By integrating machine learning, knowledge graphs, and automated decision-making technologies, "Wuxiang" can independently complete the entire closed-loop process from threat detection to impact assessment and response, achieving truly autonomous decision-making and goal-driven operations. Its "Agentic AI Architecture" is designed to simulate the collaborative logic of a human security team: using the "brain" to integrate network security knowledge bases to support planning capabilities, the "eyes" to perceive network environment dynamics in fine-grained detail, and the "hands and feet" to flexibly invoke diverse security tool chains, forming an efficient information-sharing research network through multi-agent collaboration, with division of labor and information sharing.

In technical implementation, "Wuxiang" adopts the "ReAct Mode" (Act-Observe-Think-Act cycle) and the "Plan AI + Action AI dual-engine architecture" to ensure dynamic error correction in complex tasks. When tool invocation is abnormal, the system can autonomously switch to backup plans without interrupting the process. For example, in APT attack analysis, Plan AI acts as an "organizer" to break down task objectives, while Action AI serves as an "investigation expert" to execute log parsing and threat modeling, with both advancing in parallel based on real-time shared knowledge graphs.

At the functional module level, "Wuxiang" has built a complete autonomous decision-making ecosystem: agent personas simulate security analysts' reflective and iterative thinking to dynamically optimize decision paths; tool invocation integrates host security log queries, network threat intelligence retrieval, and LLM-driven malicious code analysis; environment perception captures host assets and network information in real-time; knowledge graphs dynamically store entity associations to assist decision-making; multi-agent collaboration enables parallel task execution through task decomposition and information sharing.

Currently, "Wuxiang" performs most exceptionally in three core application scenarios: alert investigation, traceability analysis, and security report generation.

In traditional security operations, identifying the authenticity of massive alerts is time-consuming and labor-intensive. Taking a local privilege escalation alert as an example: Wuxiang's alert investigation agent automatically analyzes threat characteristics, invoking tool chains such as process permission analysis, parent process tracing, and program signature verification, ultimately determining it as a false positive—without any human intervention. In Qingteng's existing alert testing, the system has achieved 100% alert coverage and 99.99% investigation accuracy, reducing manual workload by over 95%.

Facing real threats like Webshell attacks, the agent performs cross-dimensional correlation through code feature extraction and file permission analysis to confirm attack validity within seconds. Traditional in-depth traceability, which previously required multi-department collaboration and took days (such as upload path restoration and lateral impact assessment), is now automatically linked by the system through host logs, network traffic, behavior baselines, and other data streams, generating a complete attack chain report and compressing the response cycle from "days" to "minutes".
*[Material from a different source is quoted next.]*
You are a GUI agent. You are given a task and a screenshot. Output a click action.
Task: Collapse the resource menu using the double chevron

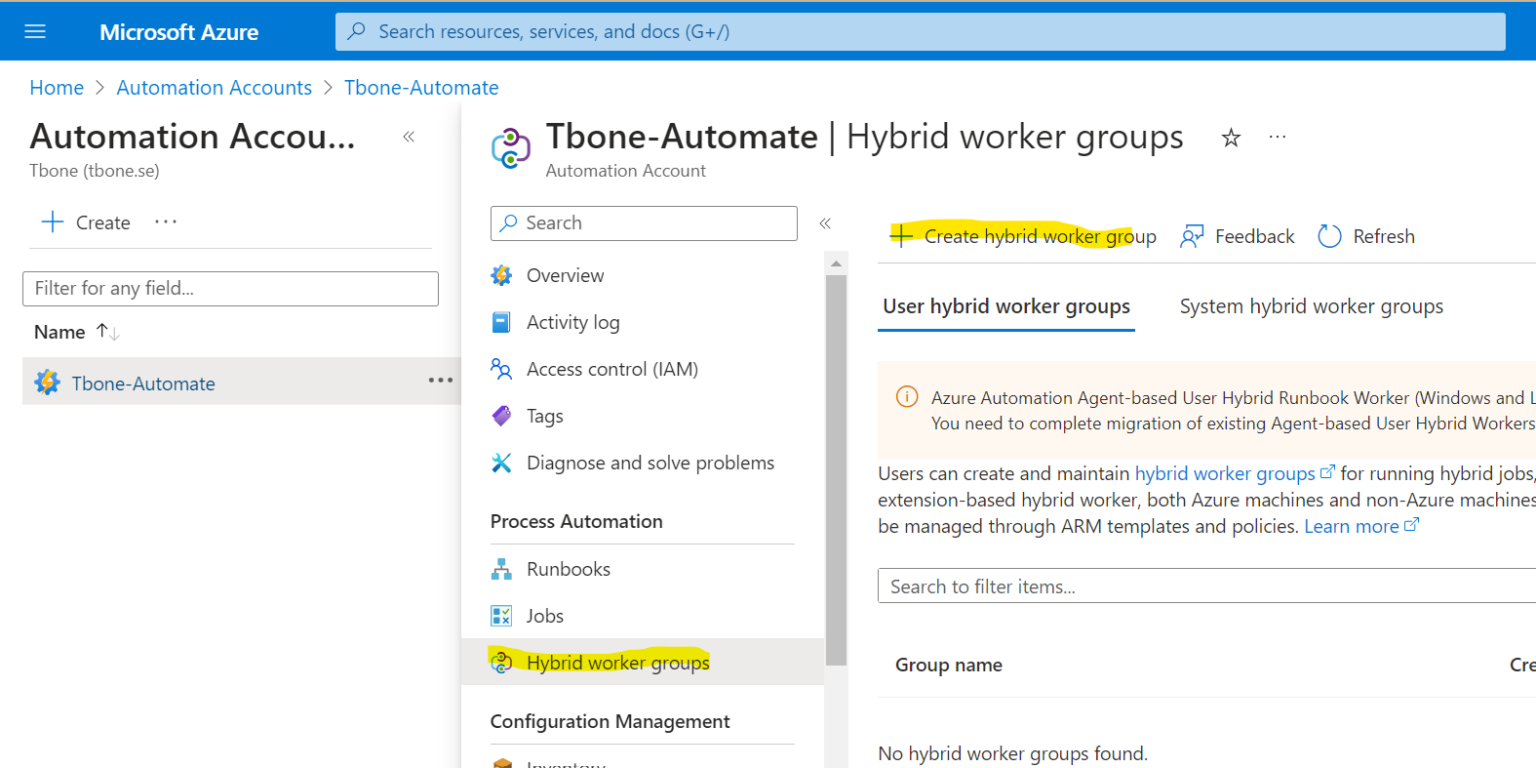tap(825, 223)
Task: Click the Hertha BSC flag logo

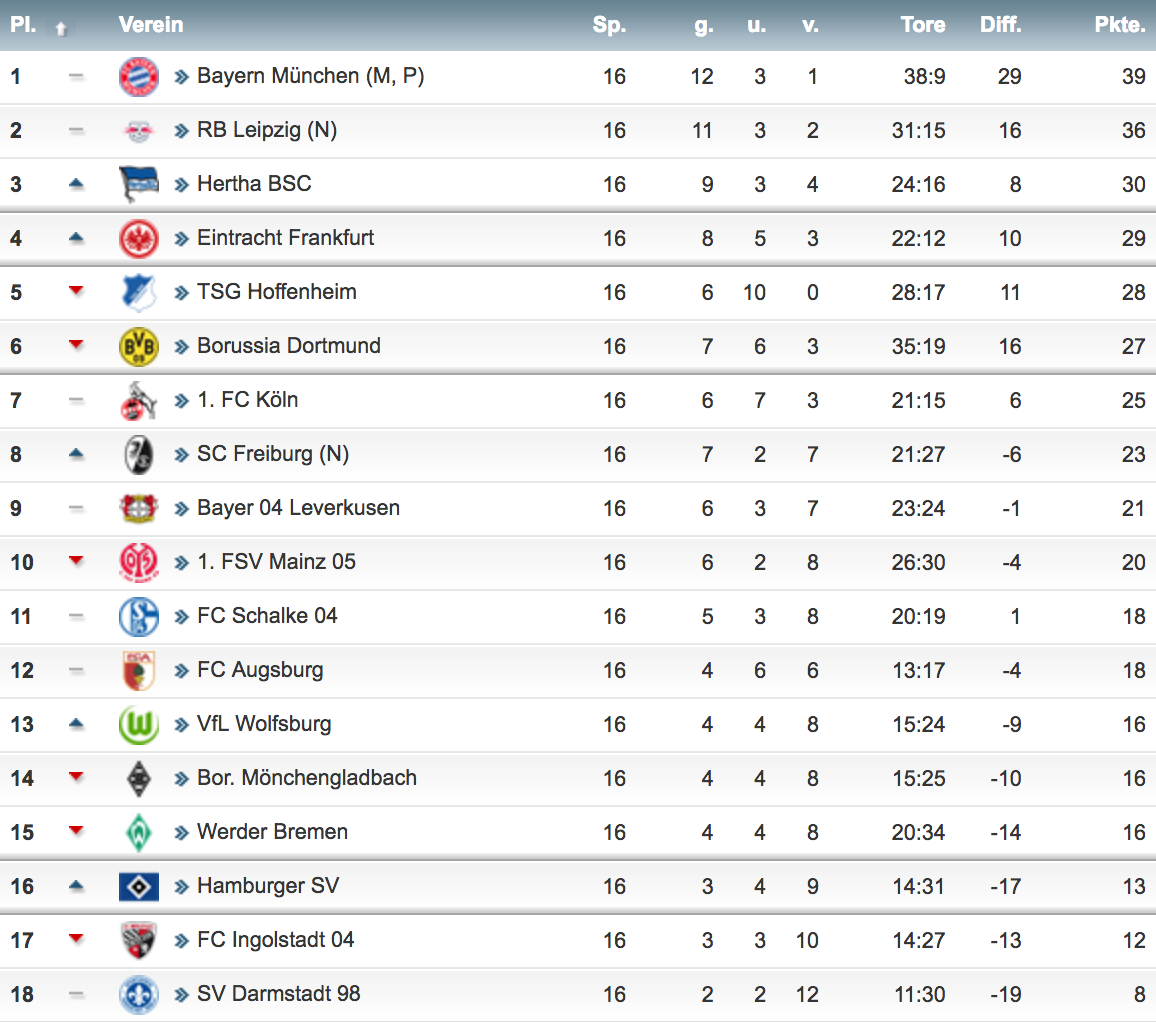Action: (x=138, y=184)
"Our core is to reverse the collaborative relationship between AI and humans, treating AI as a partner and achieving a leap from L2 to L4, from assisted driving to advanced autonomous driving," shared Hu Jun, co-founder and VP of Product at Qingteng. "As AI adapts to more scenarios with higher decision success rates, it will gradually take on more responsibilities, thus changing the division of responsibilities between humans and AI."

In the traceability analysis scenario, a Webshell alert first triggers the "Wuxiang AI" multi-agent security team collaboration: the "investigation expert" locates the one.jsp file based on the alert, generating parallel tasks such as file content analysis, author tracing, same-directory investigation, and process tracking, with the "security investigator" agent invoking file log tools to quickly lock down the java (12606) process as the write source, with this process and associated host 10.108.108.23 (discovered through access logs with high-frequency interactions) subsequently included in the investigation.
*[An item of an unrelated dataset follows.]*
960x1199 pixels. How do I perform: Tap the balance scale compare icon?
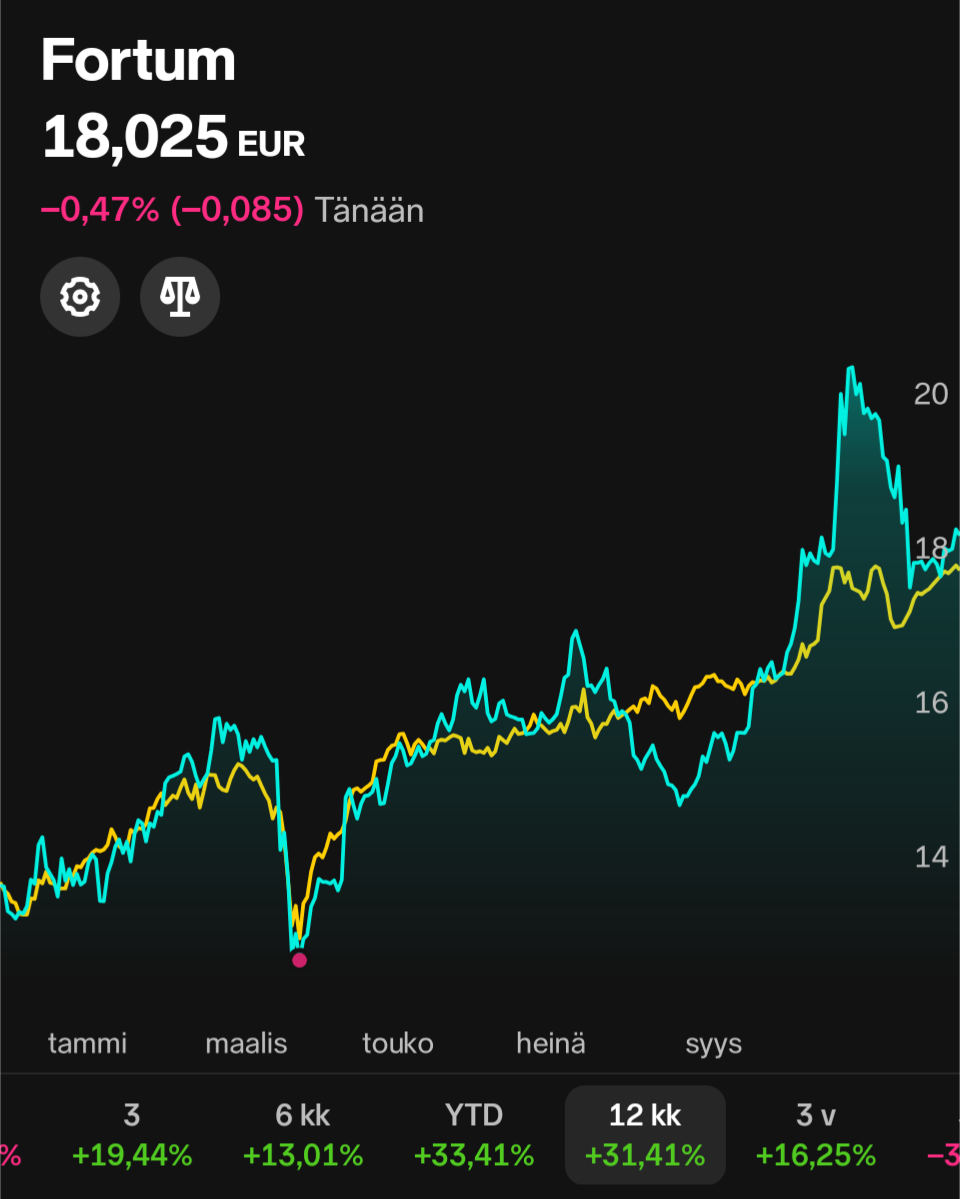point(180,297)
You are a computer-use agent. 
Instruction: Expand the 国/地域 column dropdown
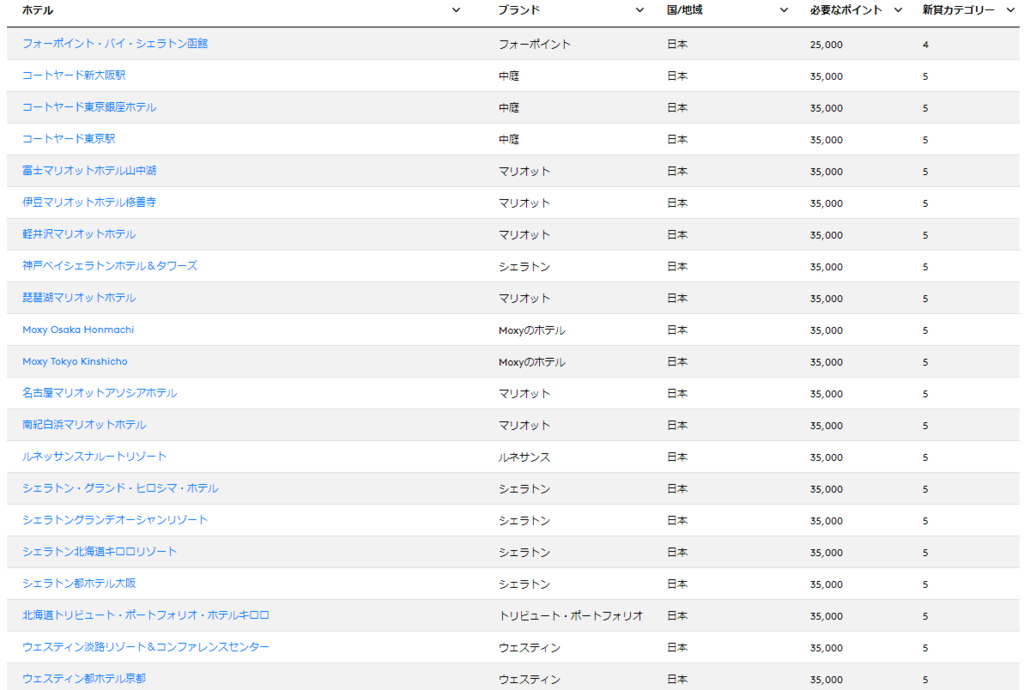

The agent dynamically expands clues through the threat graph, progressively delving from a single file to processes and hosts, with the investigation expert synthesizing task results to comprehensively assess risks. This process compresses what would take humans hours to days into mere tens of minutes, restoring the attack chain with precision surpassing high-level human security experts, tracking lateral movement paths without blind spots—red team assessments also show it is difficult to evade its comprehensive investigation.

"Large models are better than humans because they can thoroughly investigate every nook and cranny, rather than excluding low-probability scenarios based on experience," Hu Jun explained. "This means both breadth and depth are improved."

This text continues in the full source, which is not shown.